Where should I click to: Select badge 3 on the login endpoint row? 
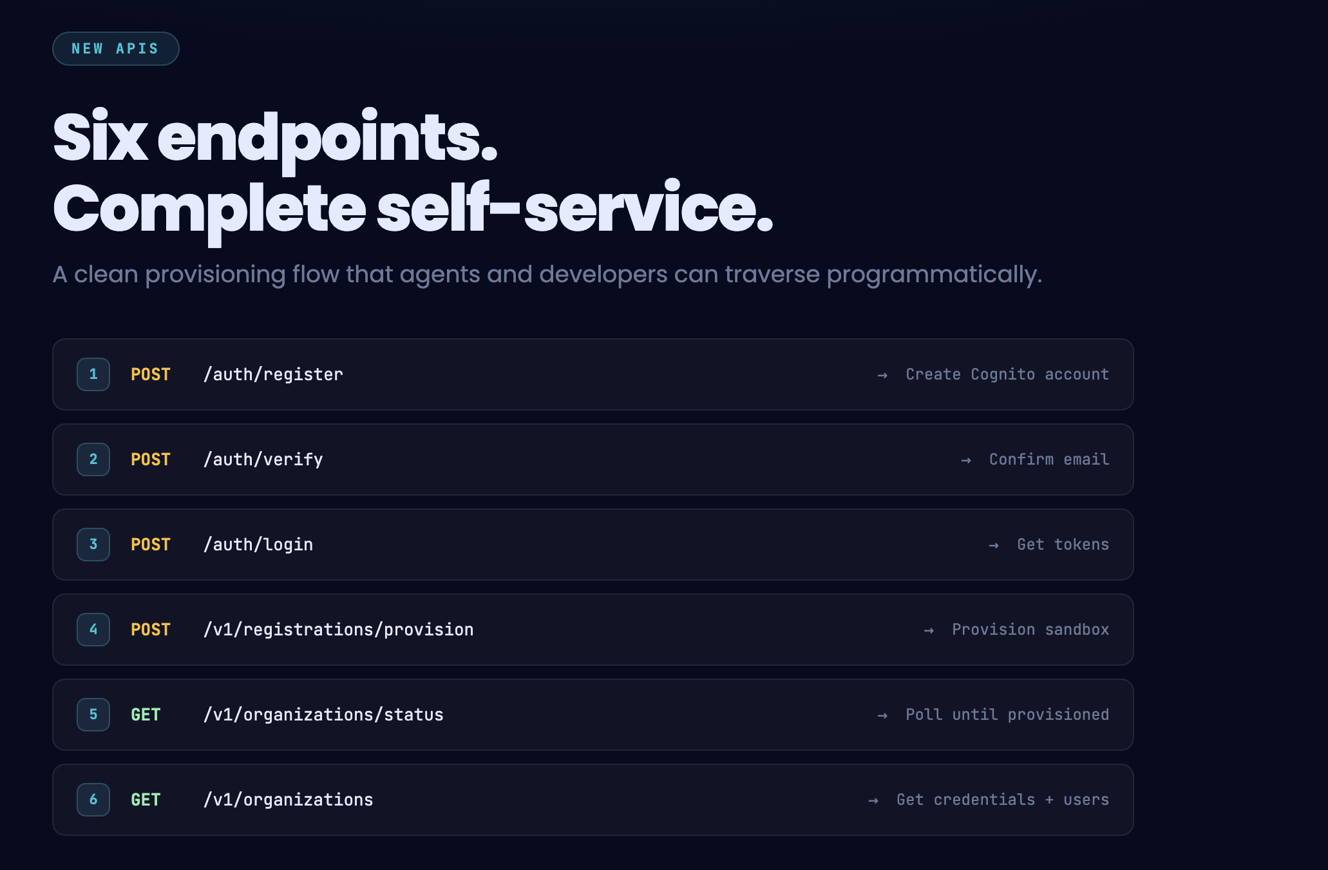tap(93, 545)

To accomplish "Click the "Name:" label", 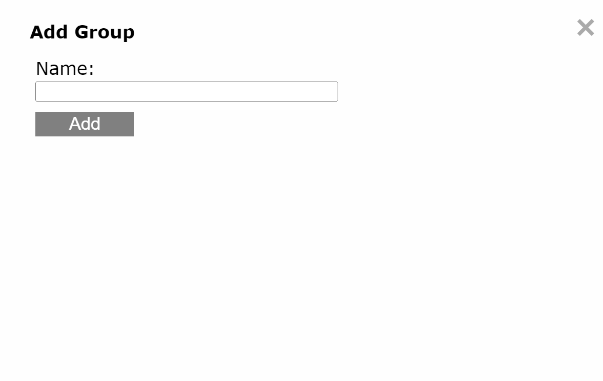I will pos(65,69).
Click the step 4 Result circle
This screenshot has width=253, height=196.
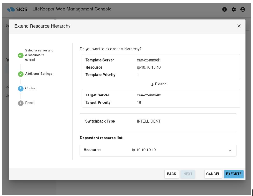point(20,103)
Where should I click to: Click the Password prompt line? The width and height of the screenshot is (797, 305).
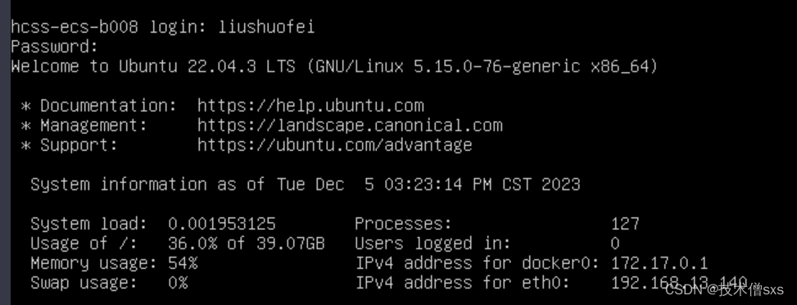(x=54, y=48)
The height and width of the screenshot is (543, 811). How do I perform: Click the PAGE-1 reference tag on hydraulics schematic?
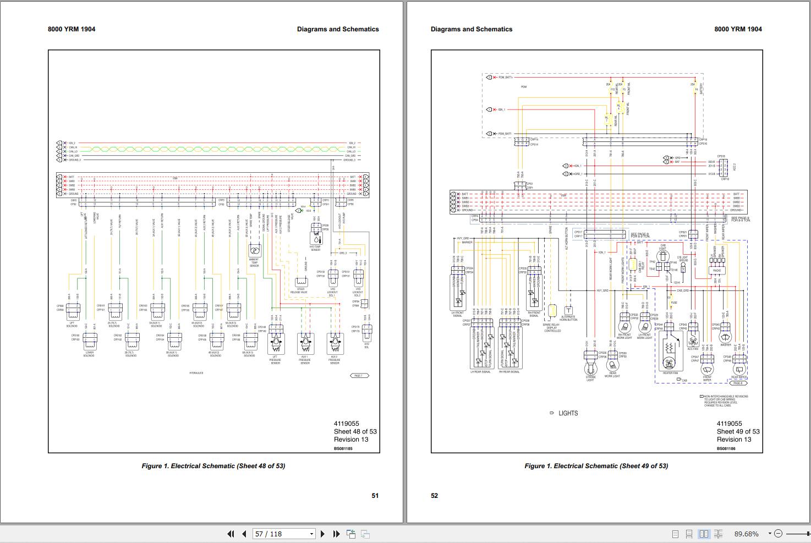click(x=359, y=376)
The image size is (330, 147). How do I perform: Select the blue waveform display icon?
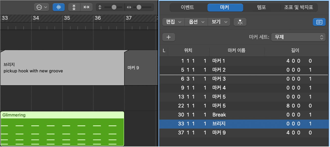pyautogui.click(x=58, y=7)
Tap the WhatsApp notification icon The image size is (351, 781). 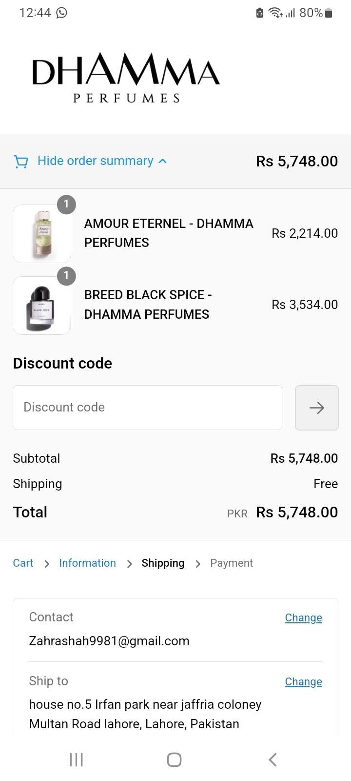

════════

**What to do:** For this exercise, retype exactly, and only, the lines from the line with "This screenshot has width=253, height=196." through the last line of the material above, both included. Pictures stay out.

**Problem solution:**
This screenshot has width=253, height=196.
point(20,103)
Where should I click to: Click the Password prompt line? The width and height of the screenshot is (797, 305).
(x=54, y=48)
The height and width of the screenshot is (543, 811). How do I perform: Click the PAGE-1 reference tag on hydraulics schematic?
click(x=359, y=376)
The image size is (330, 147). How do I perform: Select the blue waveform display icon?
pyautogui.click(x=58, y=7)
Tap the WhatsApp notification icon The image size is (351, 781). 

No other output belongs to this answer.